That is, she is evading the task for which her peculiarly idiosyncratic constitution fits her, the task for which she was born, so to speak. She is evading her destiny. That is why the historian Frank Manuel has called this phenomenon the Jonah complex. As we remember, the biblical tale of Jonah was that he was called by God to prophesy, but he was afraid of the task. He tried to run away from it. But no matter where Jonah ran, he could find no hiding place. Finally, he understood that he had to accept his fate. He had to do what he was called to do. In this case, we each are called to a particular task for which our nature fits us. To run away from it, fear it, become half-hearted, or ambivalent about it are all ‘neurotic’ reactions in the classic sense.”
CUE CHOIR OF ANGELS!!! (Right?)
Finally, Maslow wraps up this chapter with this: “Yet, from another perspective, it is possible to see these very same mechanisms as instances of our drive toward health, self-actualization, and full humanness. The difference between the diminished individual, wistfully yearning toward full humanness but never quite daring to make it, versus the unleashed individual, growing well toward her destiny, is simply the difference between fear and courage.”

* Rows *
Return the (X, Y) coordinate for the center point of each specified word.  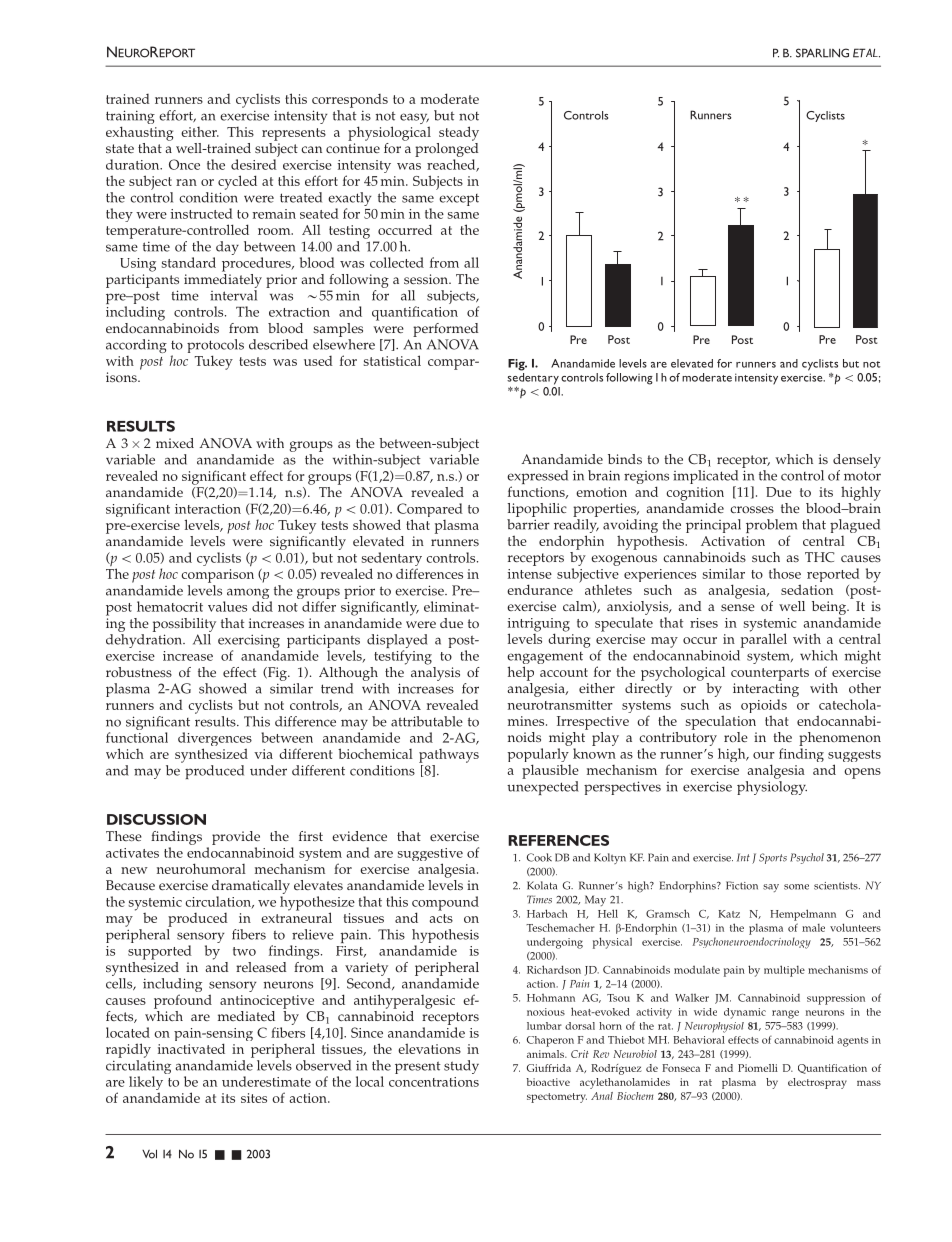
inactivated (191, 1048)
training (130, 118)
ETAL (866, 53)
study (461, 1067)
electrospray (817, 1083)
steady (459, 133)
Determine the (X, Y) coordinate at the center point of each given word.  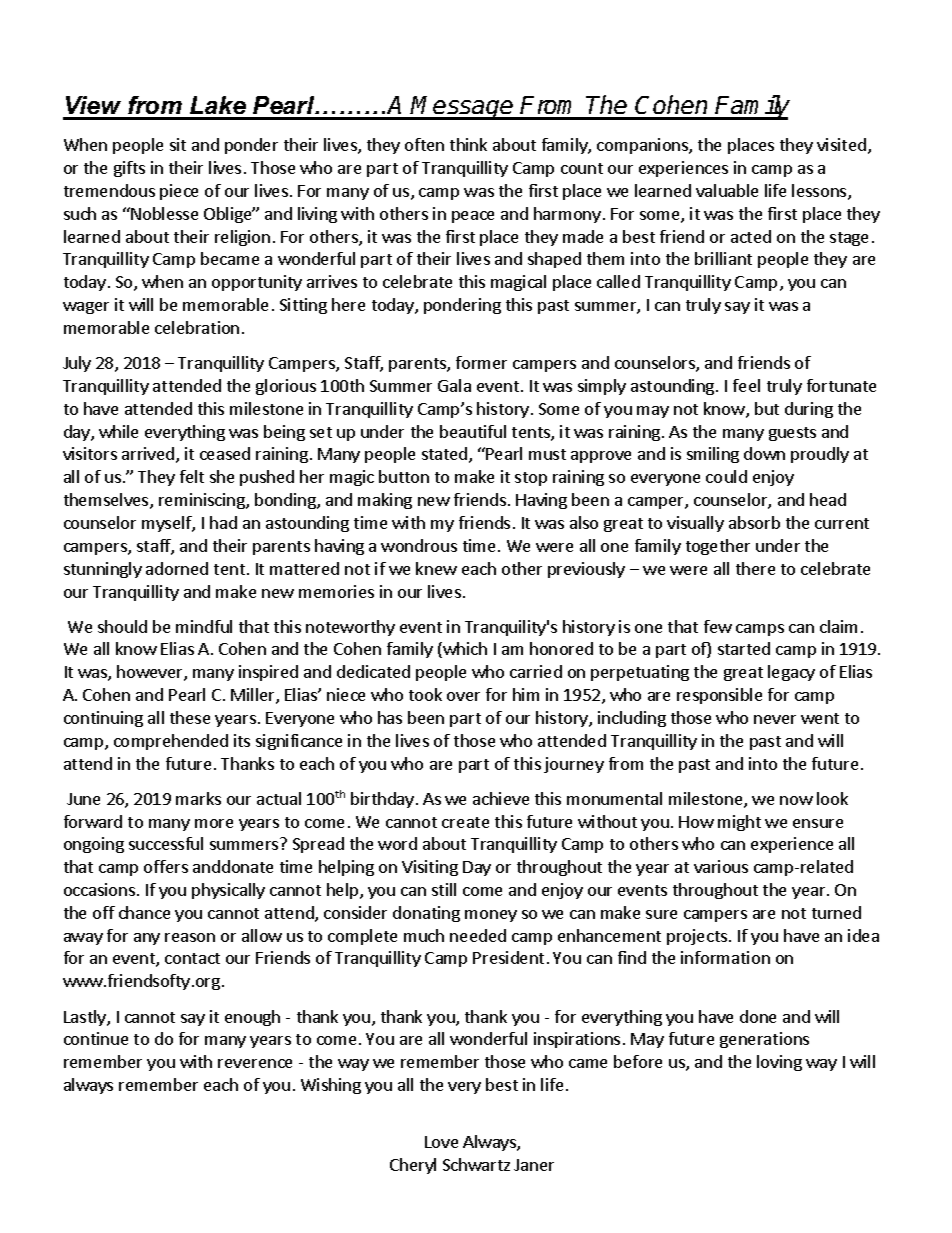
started (744, 648)
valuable (727, 190)
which (464, 650)
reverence (255, 1063)
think (468, 144)
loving (779, 1063)
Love (441, 1142)
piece (179, 192)
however (151, 673)
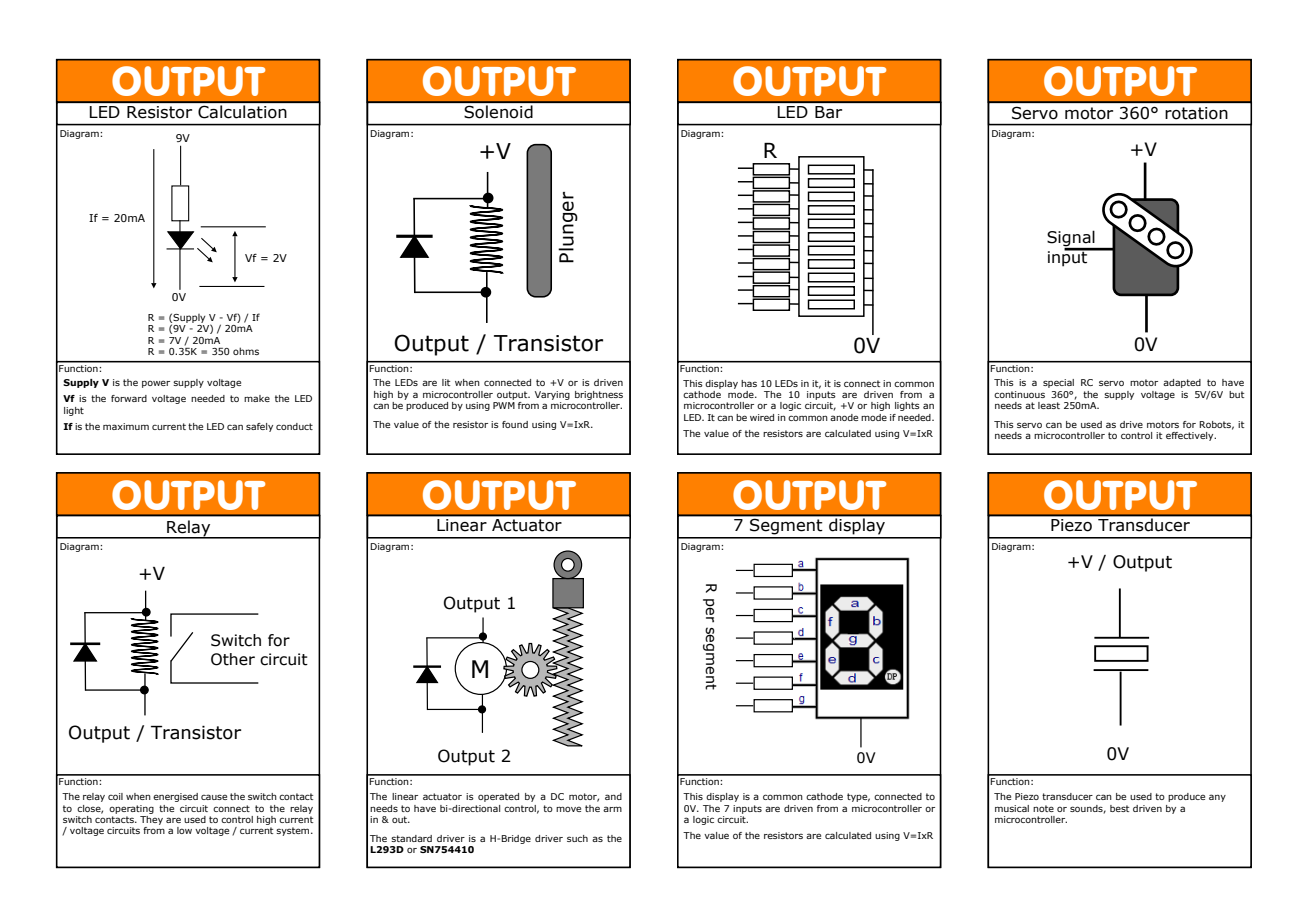 The width and height of the screenshot is (1308, 924). I want to click on any, so click(1217, 798).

* Goals *
• A. According to the Jonah complex text, who gave the phenomenon the name "Jonah complex"?
• B. Pick up the Jonah complex text where it stops and keep writing.

* Expected responses *
• A. The historian Frank Manuel.

• B.
MIC. DROP!!! (Right?) (Laughing.)
I don’t even know what to say about that other then: I’m going back to reread that all now. (lol)
Alright. I’m back. It’s impossible to touch on all the power in that so I’ll leave you to a personal check in with Abe and your daimon. I’ll just say that the word “unleashed” struck me profoundly.
For whatever reason (perhaps because Maslow talked about his ideas of the uberman), I thought of Nietzsche. In Thus Spoke Zarathustra, he tells us: “They have turned the wolf into a dog and man himself into the man’s best domesticated animal.”
Finally, as I read that first line about it “frequently taking half a lifetime for a creatively talented individual to come to terms with one’s own talent, to accept it fully, and to UNLEASH (!) oneself,” I thought of Confucius.
Here’s what he says in The Analects: “The Master said, Give me a few more years, so that I may have spent a whole fifty in study, and I believe that after all I should be fairly free from error.”
Confucius also tells us: “The Master said, At fifteen I set my heart upon learning. At thirty, I had planted my feet firm upon the ground. At forty, I no longer suffered from perplexities. At fifty, I knew what were the biddings of Heaven. At sixty, I heard them with a docile ear. At seventy, I could follow the dictates of my own heart; for what I desired no longer overstepped the boundaries of right.”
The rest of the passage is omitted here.